Incienso en las exequias

            El incienso se emplea también en el rito exequial. “La incensación, con la que se honra el cuerpo del difunto, templo del Espíritu Santo…” (RE, n. 11).

            Es uno de los ritos finales, en el último adiós al cuerpo de difunto, encomendándolo a la Misericordia de Dios y la intercesión de los santos.
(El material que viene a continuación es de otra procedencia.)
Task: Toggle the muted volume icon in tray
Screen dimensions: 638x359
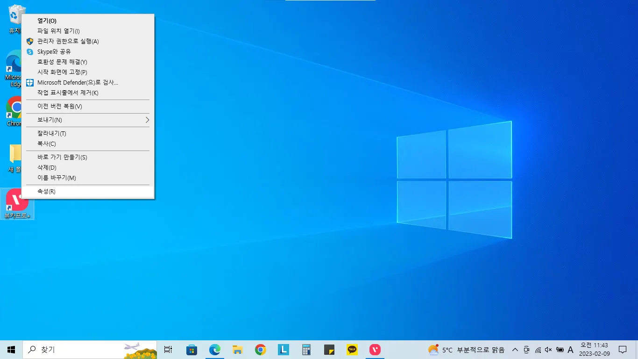Action: click(x=548, y=350)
            Precede una monición:

            “Ahora vamos a perfumar este cadáver con incienso; este gesto nos recordará que el cuerpo de nuestro hermano fue templo del Espíritu y que en su iniciación cristiana no sólo fue vinculado a la muerte del Señor, sino que también, al ser ungido con el óleo perfumado de la confirmación, se significó que, como Cristo, era destinado a la resurrección y a recibir del Padre el ósculo de su amor. En la persona de Cristo, el Padre hizo que nuestro hermano se sentara con él en el cielo” (RE, n. 355).
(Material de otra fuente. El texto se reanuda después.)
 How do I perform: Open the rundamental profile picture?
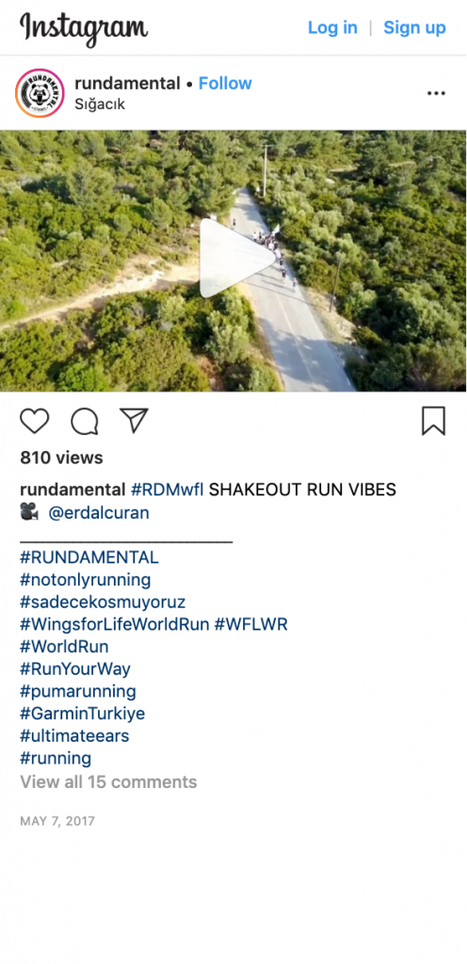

            “El incienso con que perfumaremos luego su cadáver nos traerá a la memoria que lo que ahora sólo son sus despojos fueron templo del Espíritu y están llamados a ser, por la resurrección, piedras vivas del templo de la Jerusalén celestial” (RE, n. 524).

            La rúbrica señala que: “pone incienso, lo bendice y da una segunda vuelta perfumando el cadáver con incienso”.
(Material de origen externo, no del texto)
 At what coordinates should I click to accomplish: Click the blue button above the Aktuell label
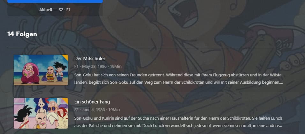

Incienso en la dedicación de iglesias y altares


            Hay un solemne rito del incienso. “Se quema incienso sobre el altar para significar que el sacrificio de Cristo que se perpetúa allí sacramentalmente, sube hasta Dios como suave aroma y también para expresar que las oraciones de los fieles llegan agradables y propiciatorias hasta el trono de Dios. La incensación de la nave de la iglesia indica, por su parte que ésta, por la dedicación, llega a ser casa de oración; pero se inciensa primero al pueblo de Dios, ya que él es el templo vivo en el que cada uno de los fieles es un altar espiritual” (RDIA, n. 16).

            Y así es el rito, según las rúbricas:

            “Después del rito de la unción, se coloca sobre el altar un brasero para quemar incienso o aromas, o, si se prefiere, se hace sobre el altar un montón de incienso mezclado con cerillas. El obispo echa incienso en el brasero o con un pequeño cirio que le entrega el ministro enciende el montón de incienso diciendo:

Suba, Señor, nuestra oración
como incienso en tu presencia
y, así como esta casa se llena de suave olor,
que en tu Iglesia se aspire el aroma de Cristo.

            Entonces, el obispo echa incienso en los incensarios e inciensa el altar. Luego vuelve a la cátedra, es incensado y se sienta. Los ministros, pasando por la nave de la iglesia, inciensan al pueblo y los muros”.